God, be with us in our milestone moments. Help us breathe, pause and reflect at each one. Help us to notice the Holy, sweet, difficult passages in our lives and to let your mercy and love enfold each one. Amen

A Bucket of Skunks

I was loading my car early in the morning to head home from my daughter’s house to mine, readying myself for the five-hour drive, when I saw it. Actually, the smell of it came before the seeing. It stopped me in my tracks,  a bucket of dead skunks. Okay, it was a bucket of two dead skunks but that was plenty.

Has that ever happened to you? Probably not, the strangest things always happen to me first. But, haven’t you ever been minding your own business and stumbled across or caught a whiff of some serious unpleasantness? The kind of awfulness that can make you gag?

You know what I mean, that loss that stops you cold in your tracks; that diagnosis you never dreamed would be yours; the huge bill you weren’t expecting to get, that hangs like a dark stinky cloud over your head; that thing your kid did that you had prayed they would never do. Or maybe it is the words spoken that no one can ever erase, like “I don’t love you anymore” or “There’s nothing more we can do.”

The awful smell, the reality of what you see and now know, it’s like a bucket of skunks or worse. Sometimes, life contains skunks.

In this case, this bucket of skunks was the result of a hard night for my daughter and son- in-law, who live in the country. Their dog cornered these two skunks right outside their bedroom window and would not desist. Suffice it to say, the skunks lost and ended up in a bucket. The smell of their fight, permeating the dog, parts of the house and beyond. I actually smelled it from another part of the house in the night and thought my son-in-law was making coffee but that’s a whole other story.  Apparently, when you are sleeping, smells can be deceiving.

And that’s how I, at the beginning of a good day, ran right into a bucket of  very pungent, non-alive skunks.

Is there a Word for this? A faith response to our bucket of skunks moments? I think so.

First, acknowledge it. Go ahead, stop, smell and see that something really rotten has crossed your path.

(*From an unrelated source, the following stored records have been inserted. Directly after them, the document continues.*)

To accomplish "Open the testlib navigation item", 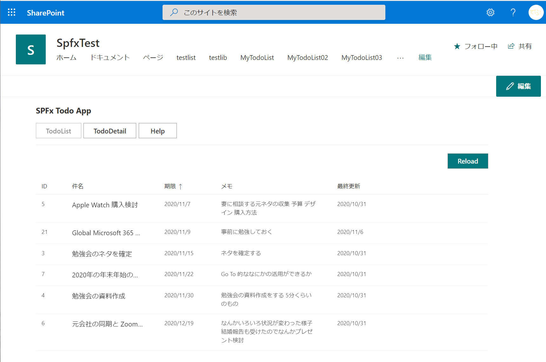I will click(218, 58).
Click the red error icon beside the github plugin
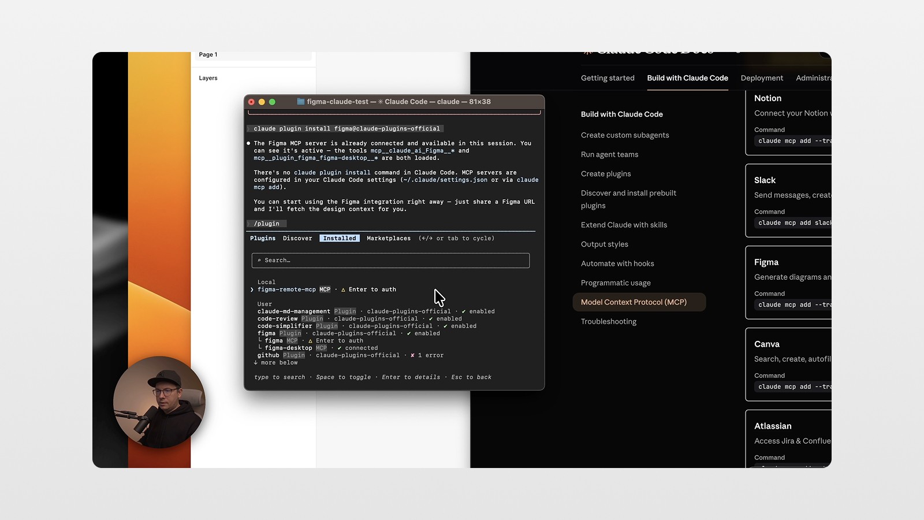The height and width of the screenshot is (520, 924). [412, 355]
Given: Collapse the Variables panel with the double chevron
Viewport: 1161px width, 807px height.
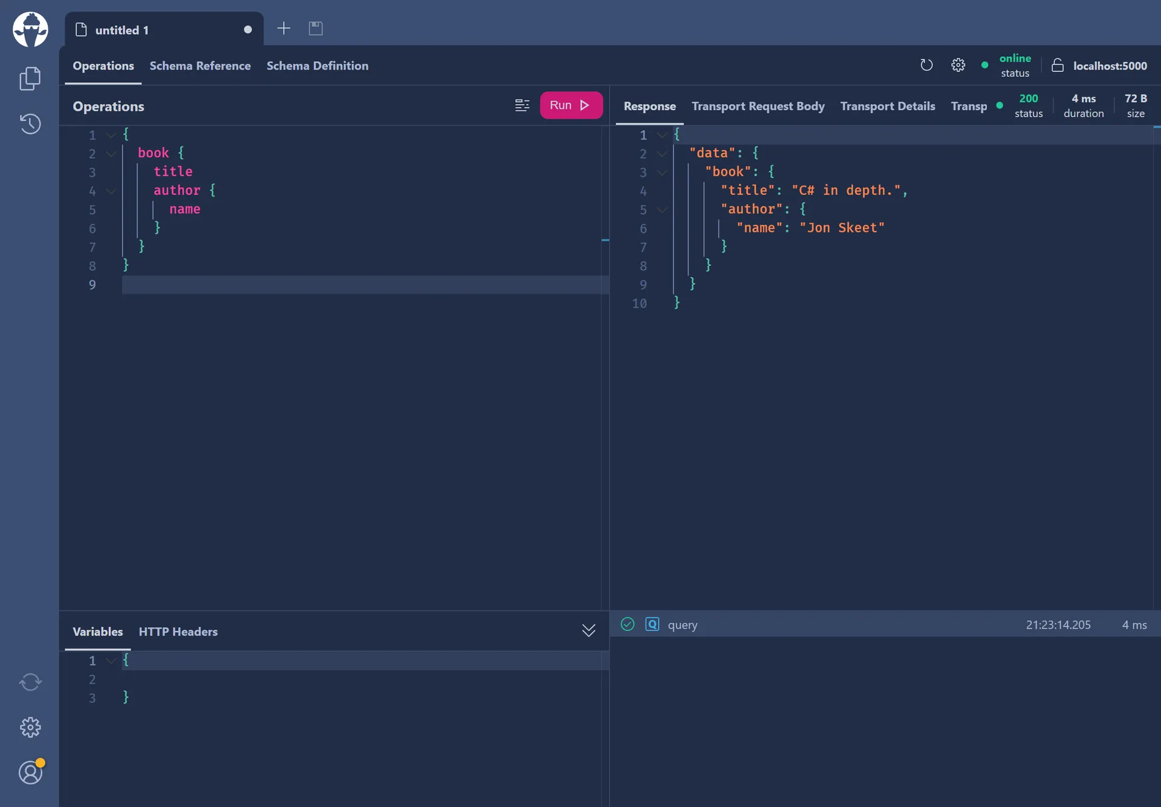Looking at the screenshot, I should tap(588, 630).
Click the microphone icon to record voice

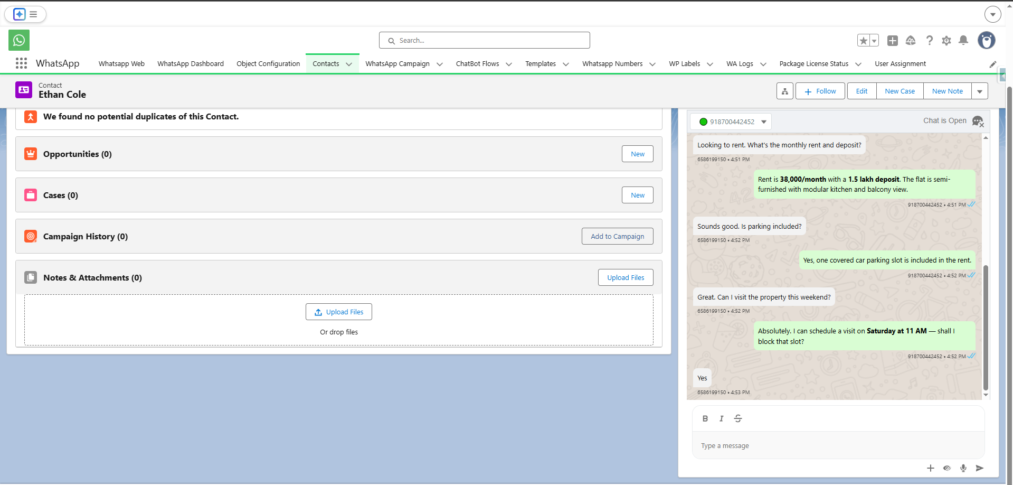coord(963,468)
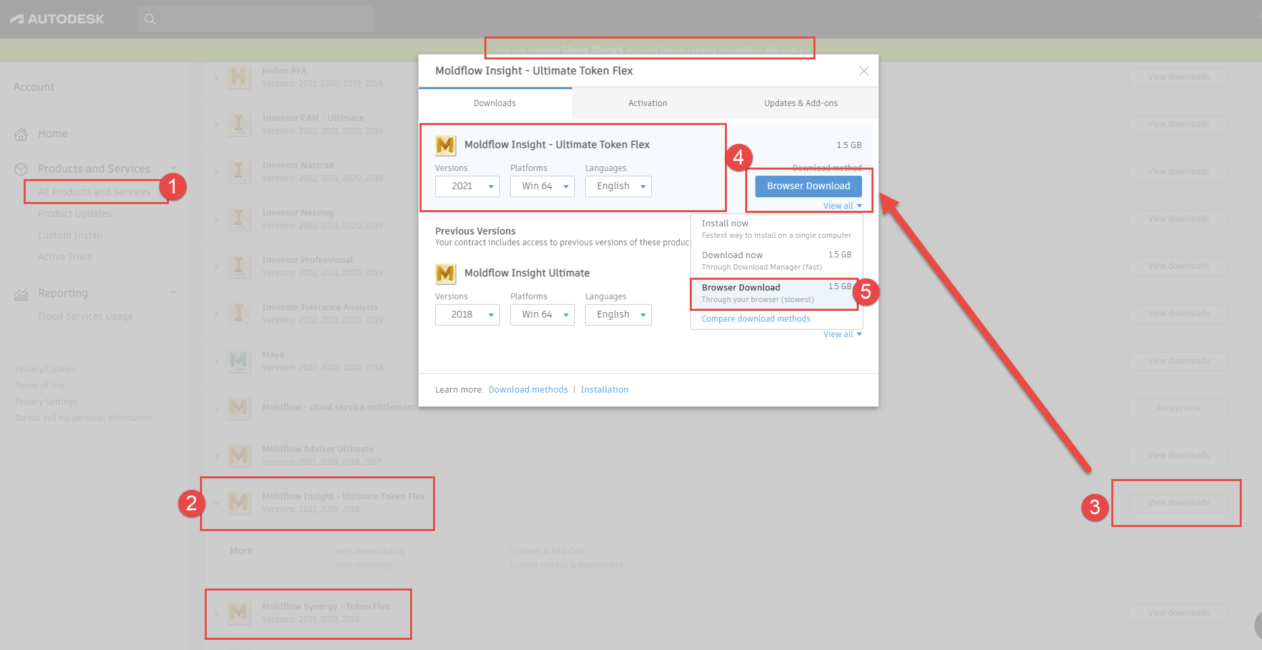Image resolution: width=1262 pixels, height=650 pixels.
Task: Click the Maya product icon
Action: [x=238, y=360]
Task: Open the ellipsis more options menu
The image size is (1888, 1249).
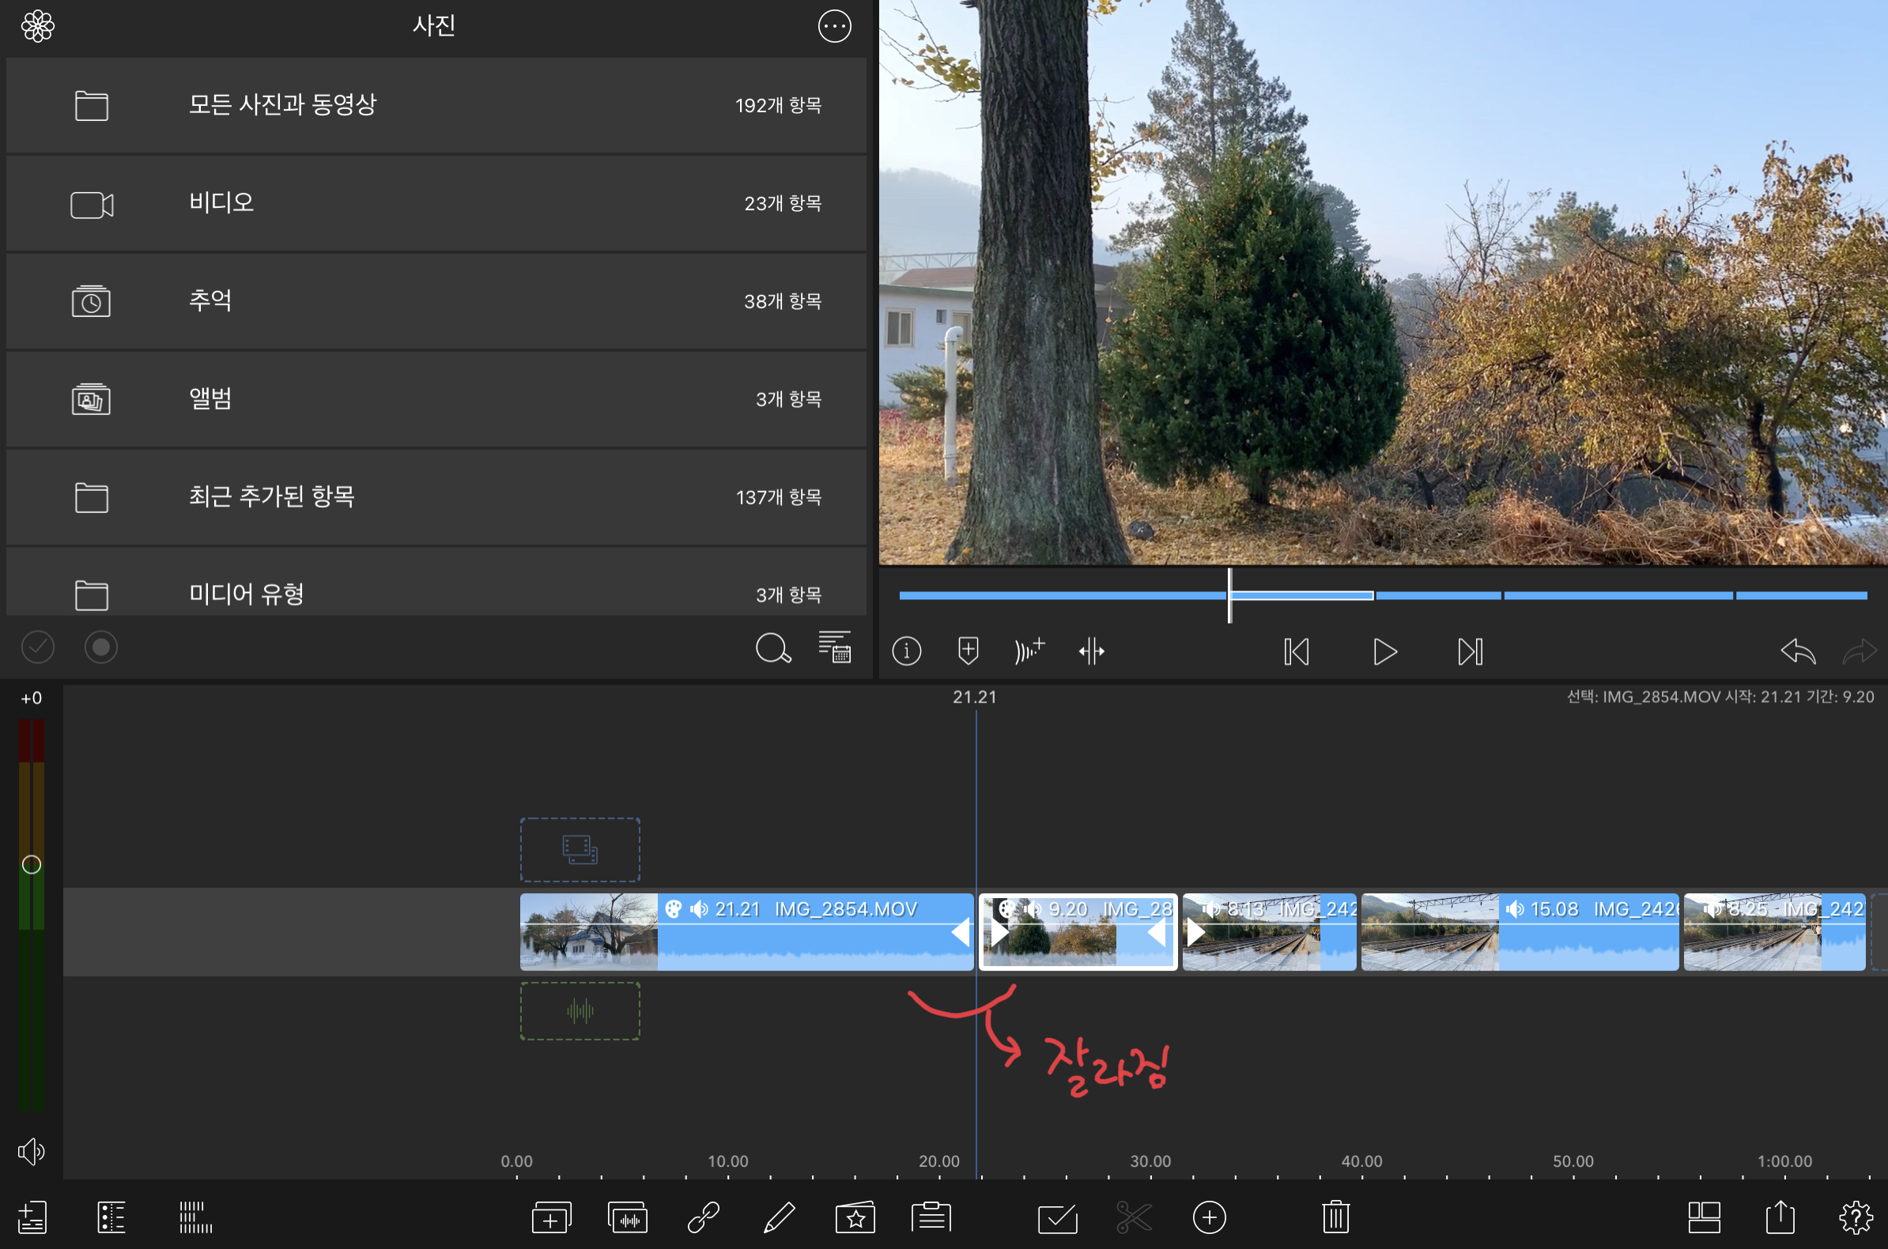Action: click(x=834, y=26)
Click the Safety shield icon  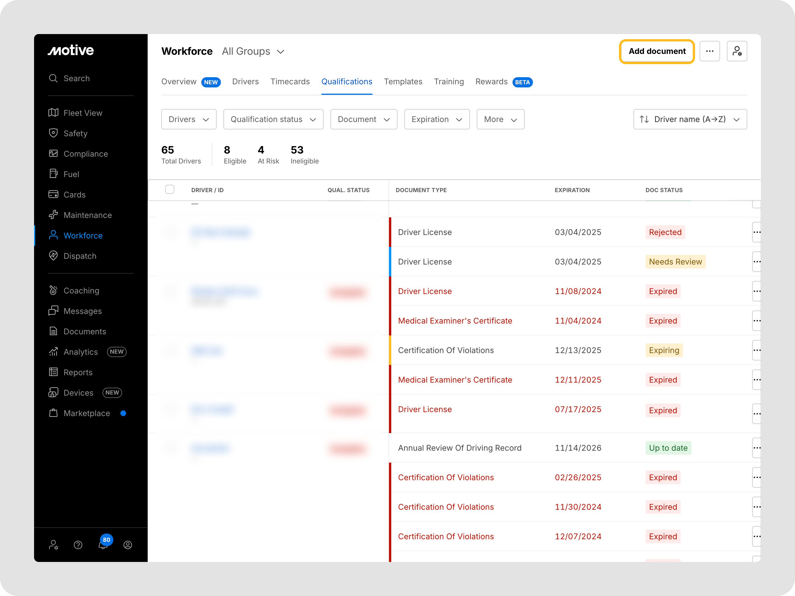pyautogui.click(x=53, y=133)
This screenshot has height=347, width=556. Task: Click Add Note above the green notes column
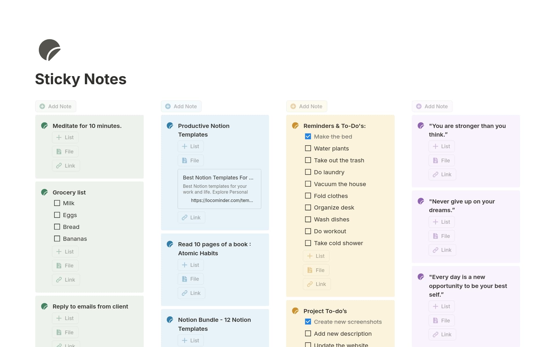(x=56, y=106)
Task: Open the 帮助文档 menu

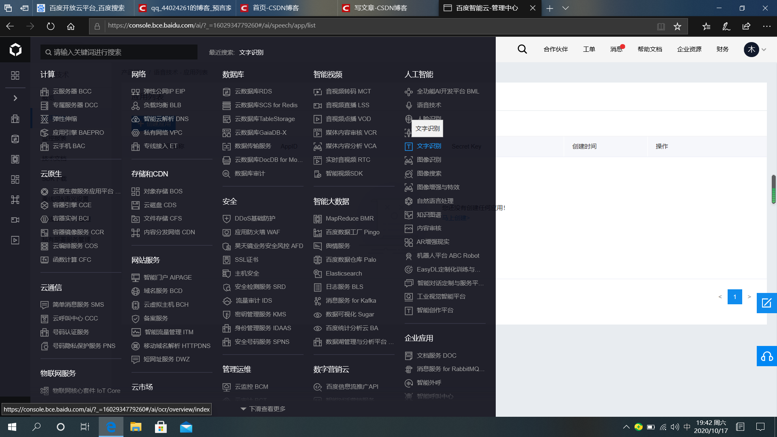Action: [x=650, y=49]
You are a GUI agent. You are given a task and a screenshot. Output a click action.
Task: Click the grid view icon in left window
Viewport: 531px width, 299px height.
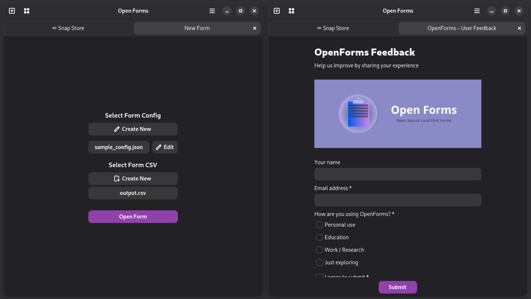[x=27, y=11]
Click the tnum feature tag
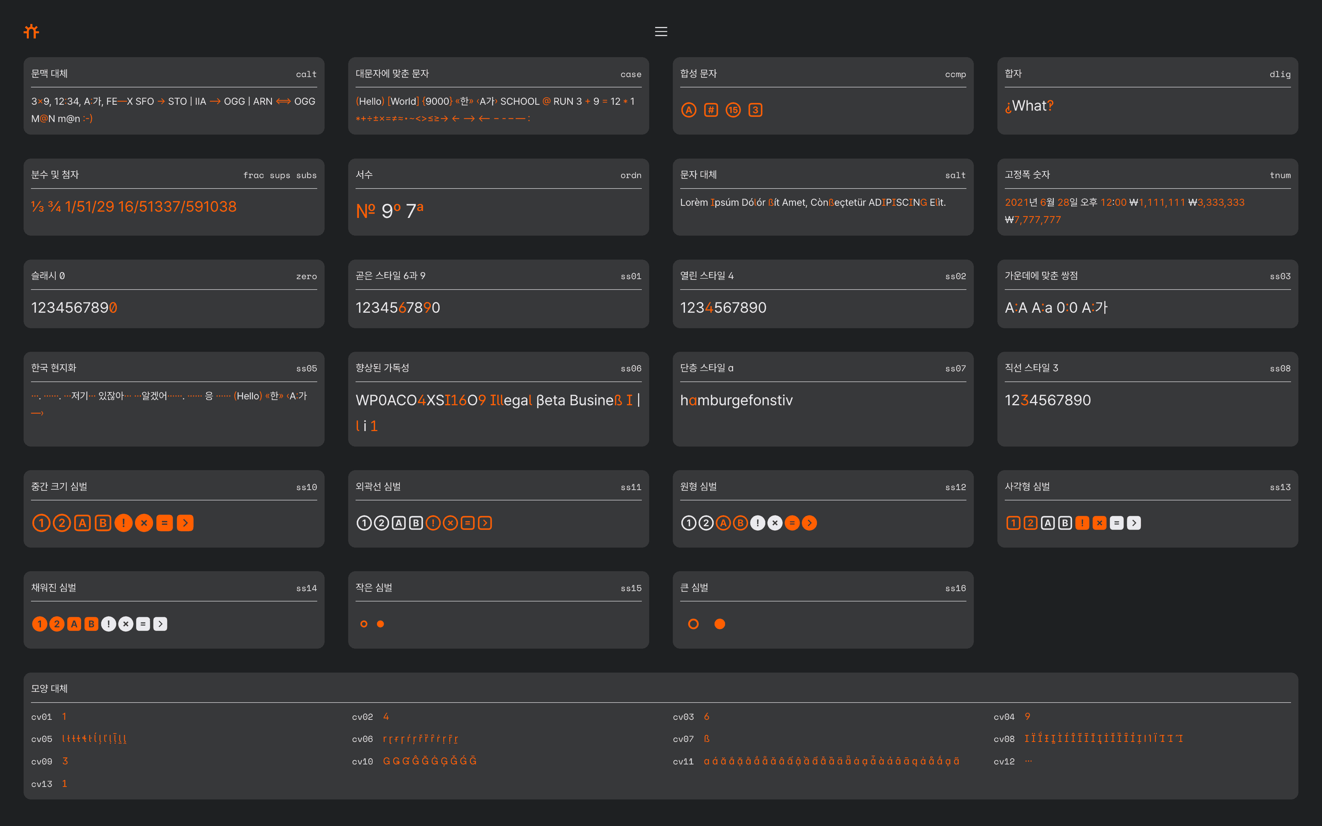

Secondly, talk about it. No matter how bad it is you have to talk about it. Tell the story. We are still talking about the skunks at our house. Talk about your grief. Talk about that financial pressure you are feeling or how much your job stresses you right now. Talk about your worry over the health thing or the parenting thing or the darkness you feel.

Thirdly, pray about it. Some of the smelliest things I have lifted in prayer have taken on new dimensions under God’s healing light. Psalm 141:1-2, The Message translation even connects our prayers to a pleasing fragrance, “God, come close. Come quickly! Open your ears-it’s my voice you’re hearing! Treat my prayer as sweet incense rising; my hands raised are my evening prayers.” Can skunkiness be transformed into a sweet perfume under God’s watch? Yes.

Fourth, laugh about it if it is not too soon. I promise, there are moments of joy and lightness even in the toughest of things. When I was a little girl, at my first funeral, I could not understand how people were laughing, before, during and after the funeral. Now, I know, because life is mixed, sorrow is bittersweet and joy really  comes, in all situations, even if only for a minute of relief.

As I left town, my son-in-law and daughter were discussing what to do with their bucket of skunks; how to rid themselves of it. I just happily drove away, glad that it wasn’t my bucket of skunks. Which, now that I think about it, is a whole other point. Sometimes what’s ailing us is not even really our concern. What’s that saying, “Not my circus, not my monkeys”?  It might even apply to skunk buckets.